Characterising biological pathways from gene expression data

Gene Set Variation analysis is a technique for characterising pathways or signature summaries from a gene expression dataset. GSVA builds on top of Gene Set Enrichment analysis where a set of genes is characterised between two condition groups defined in the sample. GSEA (Gene set enrichment analysis) works on how genes are behaving differently between the two groups defined. Do you need to understand GSEA to go ahead with this? Absolutely not. The only thing you can pick up from GSEA is that it uses a very basic concept called the ‘running sum’ which I will explain here as well.

Why do I even need GSVA?

Simply because GSEA relies on phenotypic data and samples are looked at in a way that two groups of samples whose phenotype I already know have to be compared. What if I want to study my samples for the enrichment of a pathway without relying on phenotypic information. What if I want to ask, how is this pathway or gene signature behaving in this sample? Gene Set Variation analysis can help me out here!

Let’s just get into it because you’re (probably) more interested in knowing how it works. I first explain how GSVA works on the surface by applying it on an actual dataset of pancreatic cancer and then we go into the depth of it by looking at what does it do to an extremely small dataset. You may skip to the latter if you are already somewhat familiar with what GSVA is on a broad level.

Steps in GSVA

Fitting the data to a model

The first step in GSVA is estimating the RNASeq or microarray data with a model. Why use a model when you have the actual data? Because models are clean, free from extremities, and easy to operate on.
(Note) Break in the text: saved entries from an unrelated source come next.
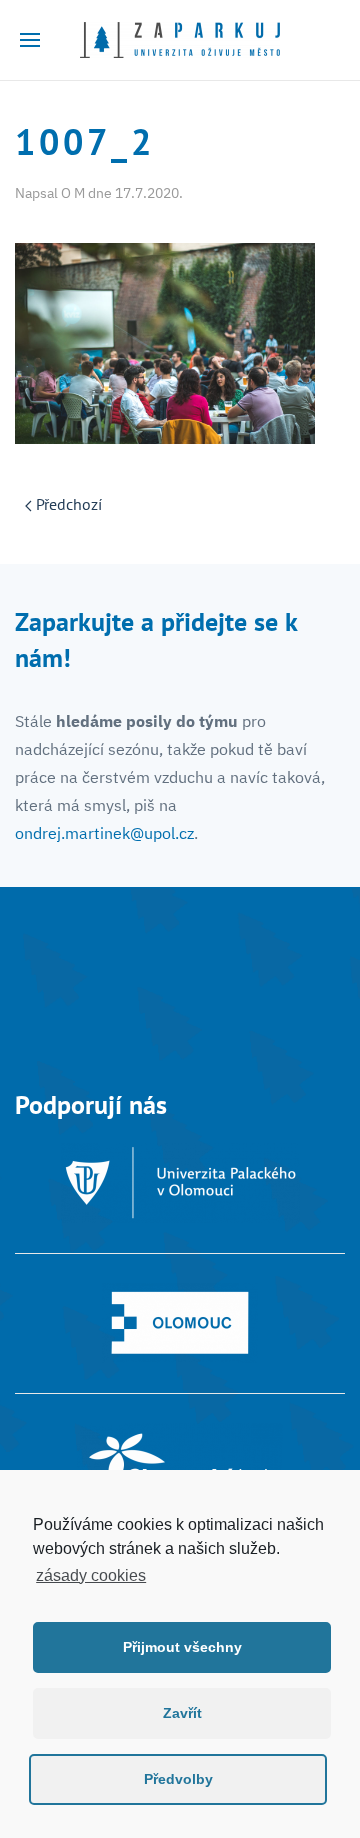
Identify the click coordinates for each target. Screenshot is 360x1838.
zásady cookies (91, 1575)
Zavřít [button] (182, 1713)
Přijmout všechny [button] (182, 1647)
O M (73, 193)
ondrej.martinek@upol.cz (104, 833)
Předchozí (67, 504)
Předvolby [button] (178, 1779)
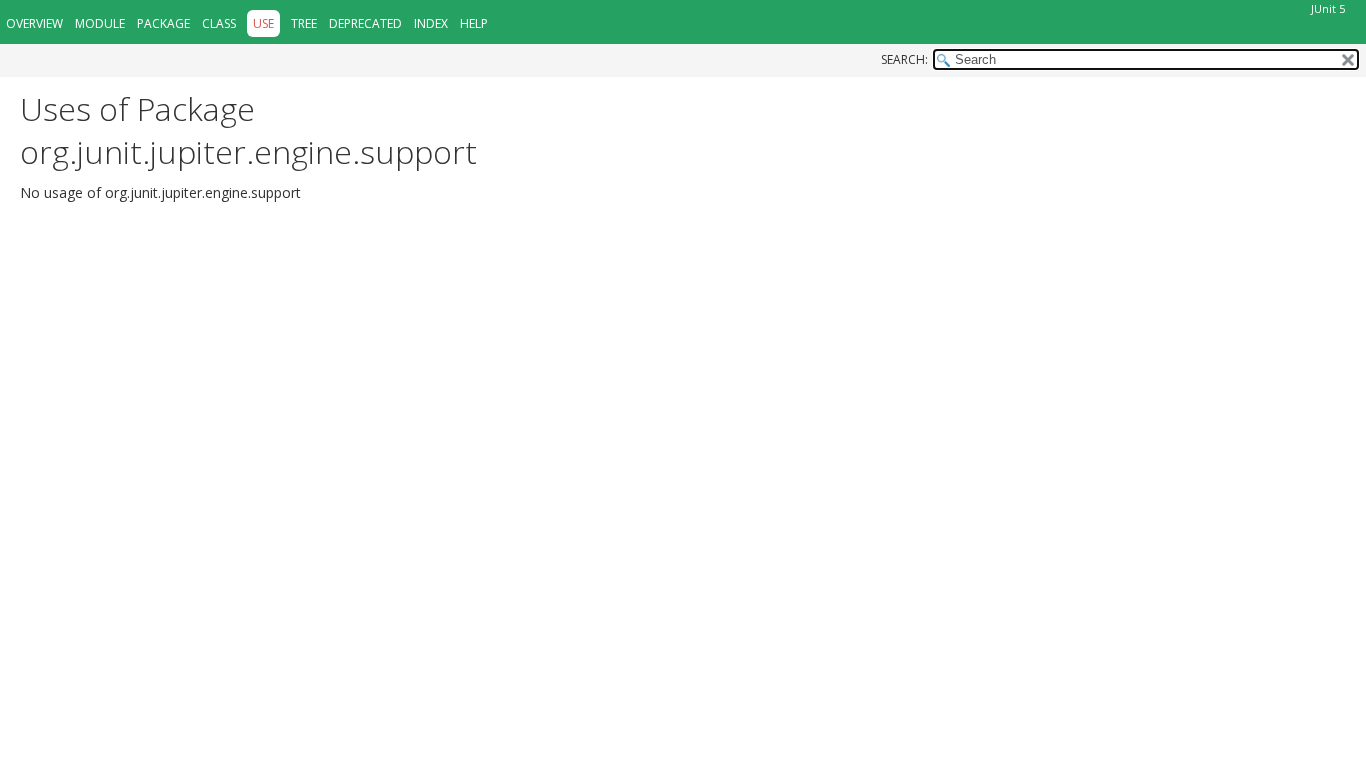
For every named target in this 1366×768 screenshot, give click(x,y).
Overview (34, 23)
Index (431, 23)
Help (474, 23)
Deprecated (365, 23)
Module (100, 23)
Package (163, 23)
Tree (304, 23)
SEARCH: (904, 59)
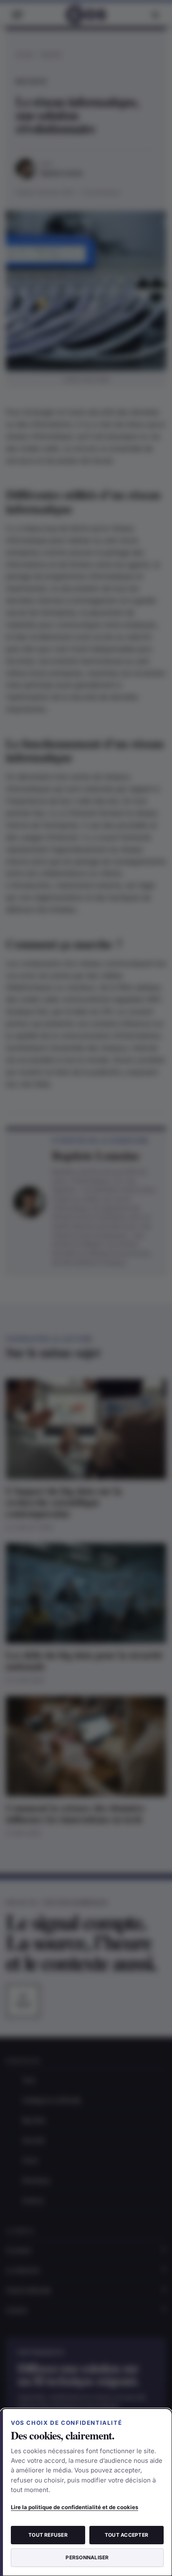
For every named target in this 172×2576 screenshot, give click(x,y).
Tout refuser (48, 2535)
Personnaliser (87, 2557)
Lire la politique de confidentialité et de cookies (74, 2507)
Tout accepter (126, 2535)
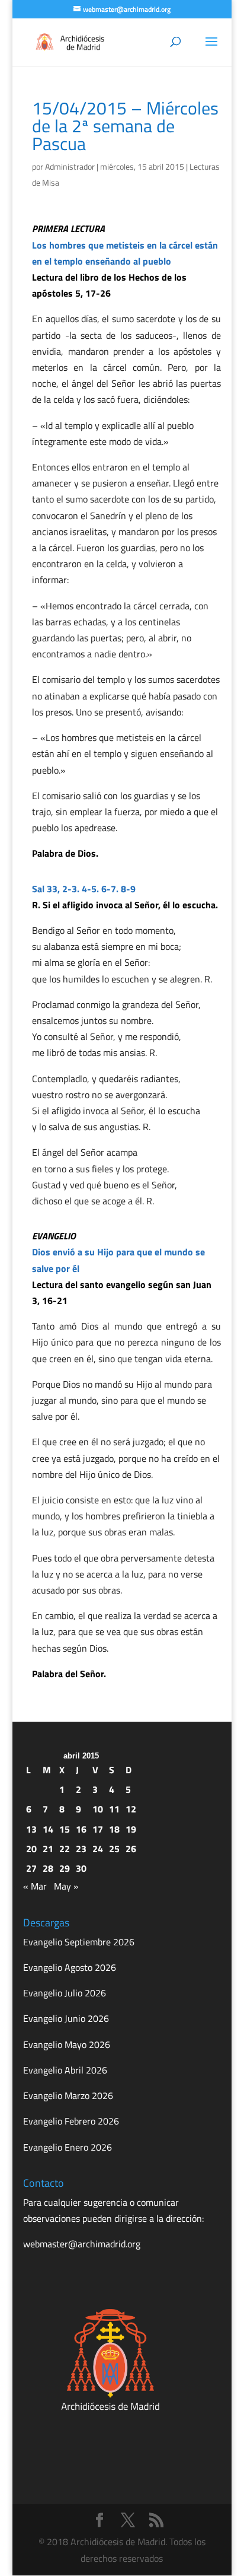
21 (48, 1849)
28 (48, 1868)
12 (131, 1809)
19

RNAseq data is modelled by a Poisson distribution, and while some would argue that it is actually negative binomial and they are not wrong but let’s just consider it to be Poisson for now. Very briefly, think of an experiment where you try to sprinkle chocolate chips on a cookie from a very large distance — the number of chocolate chips landing on a cookie can be 0….any possible number. If you try to estimate the number of chocolate chips on a cookie it follows a Poisson distribution. In a similar manner, in an RNASeq experiment you are trying to get how many reads among all reads fall within the transcript of a gene. The transcripts are your chocolate chips and the gene is your cookie. That is why the counts of a gene follows a Poisson process.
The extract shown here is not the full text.